Israel is a Land of Opportunity, But Not for Everyone

Israeli success stories are certainly not limited to the sons of the rich.


By Moshe Arens

(A version of this column appeared in Haaretz on April 26, 2011.)

Slowly, and without anyone noticing it – except perhaps some analysts at the Bank of Israel – Israel has in recent years become a land of opportunity.

There are opportunities for young people to succeed in life. In the academic world, in medicine, in research, in the military, in business. Not unlike the United States, the quintessential land of opportunity, you can become a millionaire in Israel at a young age, even if you started out with nothing. Beyond the individual success stories that every Israeli has encountered, the constant growth over the years – in the Gross Domestic Product and in the per capita Gross Domestic Product – bears this out.

The opportunities are here. Israeli success stories are certainly not limited to the sons of the rich. There is no glass ceiling for either men or women. The surging Israeli economy and the world’s increasing march to globalization continuously create opportunities in Israel for men and women from all walks of life with talent, skills, ambition, motivation and entrepreneurial talents.

The skills are mostly acquired in the country’s schools and universities; motivation and the art of perseverance are acquired by many during their service in the Israel Defense Forces.

The opportunities that Israel nowadays offers to its young people are not limited to those that are born and bred here. Just look at the many success stories of the immigrants who arrived from the countries of the former Soviet Union. Where else would they have had the opportunities that they have enjoyed in Israel? Seeing these examples, one can feel confident that the immigrants from Ethiopia will in due time, as well, take their place among the many success stories that characterize Israel today.

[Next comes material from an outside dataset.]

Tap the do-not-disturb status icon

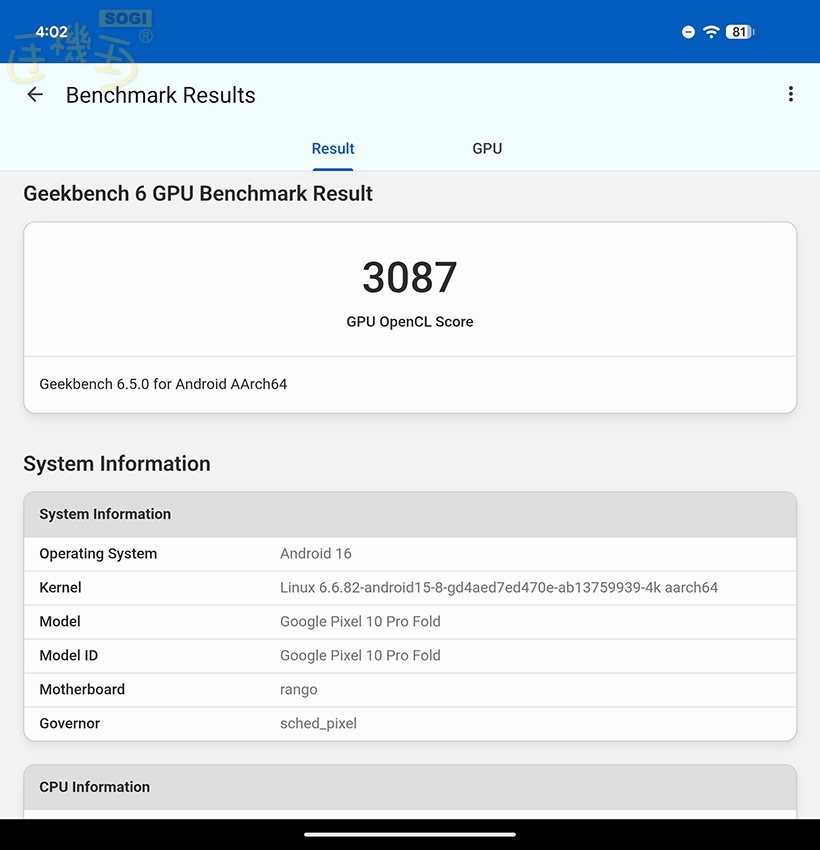688,32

The tendency of many Israelis to berate and criticize almost everything going on here tends to cloud our vision of what is happening, and it sometimes takes foreign observers to remind us of Israel’s astounding success. This story is known far and wide, as is demonstrated by the many thousands of African people who are drawn to Israel as if by magnet.

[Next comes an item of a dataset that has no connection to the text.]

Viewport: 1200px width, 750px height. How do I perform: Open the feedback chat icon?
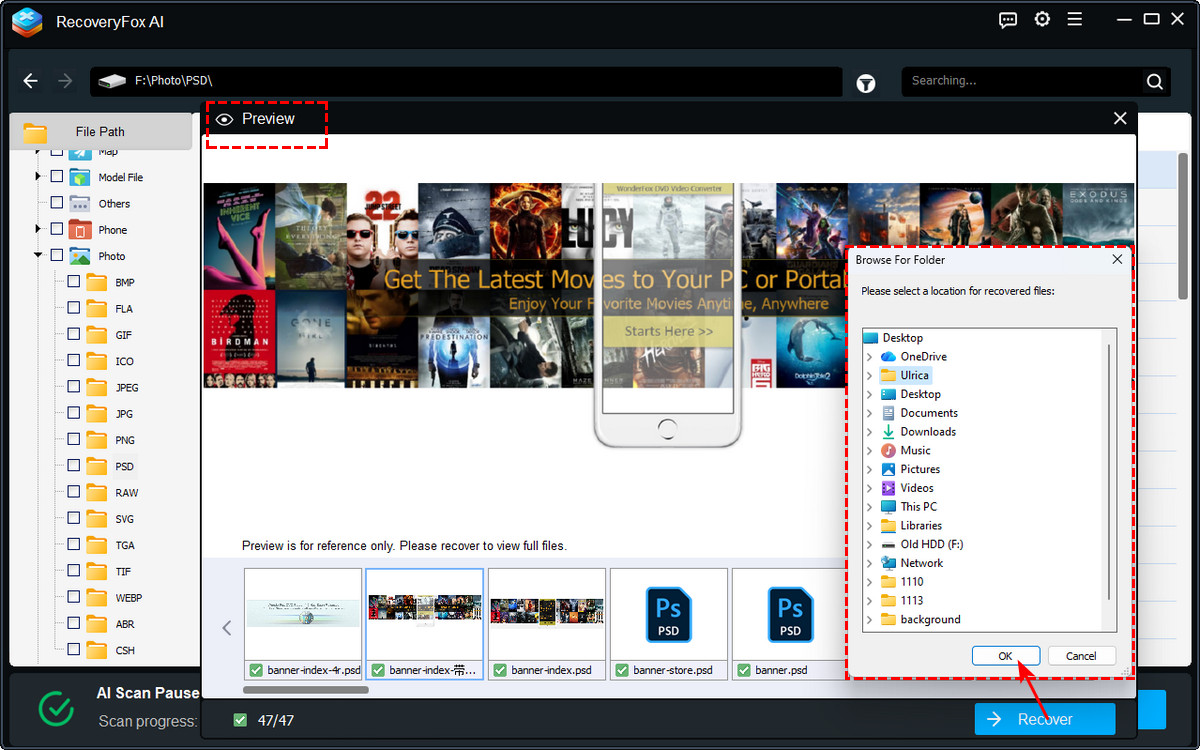1008,20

A disturbing sign of Israel’s economic success is the growing gap between rich and poor, a phenomenon well known in economies with rapid growth, especially those where the growth is based largely on technological progress.

Economic benefits are garnered first and foremost by those with technical and scientific skills, engaged in enterprises that compete in the international market place, and who therefore command employment benefits that are internationally competitive – by both them and the periphery of lawyers, accountants and bankers who feed off their activities.

Those without these skills might be expected to benefit from the rising tide of economic growth. But actually, many of them are left behind, as imported foreign workers who are prepared to work at a much lower pay scale push down the level of pay of unskilled Israeli workers, or else drive them into unemployment. And so the gap grows.

As has been pointed out many times, two sectors of Israel’s citizens have yet to benefit from the opportunities that the Israeli economy offers – the ultra-Orthodox and the Arabs.

The ultra-Orthodox community is attempting to deny its children the education that would enable them to enter an advanced high technology economy. The readiness of some to enlist in the IDF in recent years, and the technical education that some of them acquire during their term of service, is the first ray of hope that, in time, the ultra-Orthodox community will also begin to contribute to the Israeli economy and exploit the opportunities that it offers.

Israel’s Arab youth lag in educational achievements behind those of Jewish youth but will, no doubt, catch up in the years to come. However, as long as they do not serve in the IDF, many of the economic opportunities in Israel will be closed to them, since much of the Israeli economy is tied to the defense sector in one way or another.

Thus the achievement of equality of opportunities – the ultimate test of equality for Israel’s Arab citizens – will depend in no small measure on prior service in the IDF. There lies the connection between the equality of obligations and the equality of opportunities.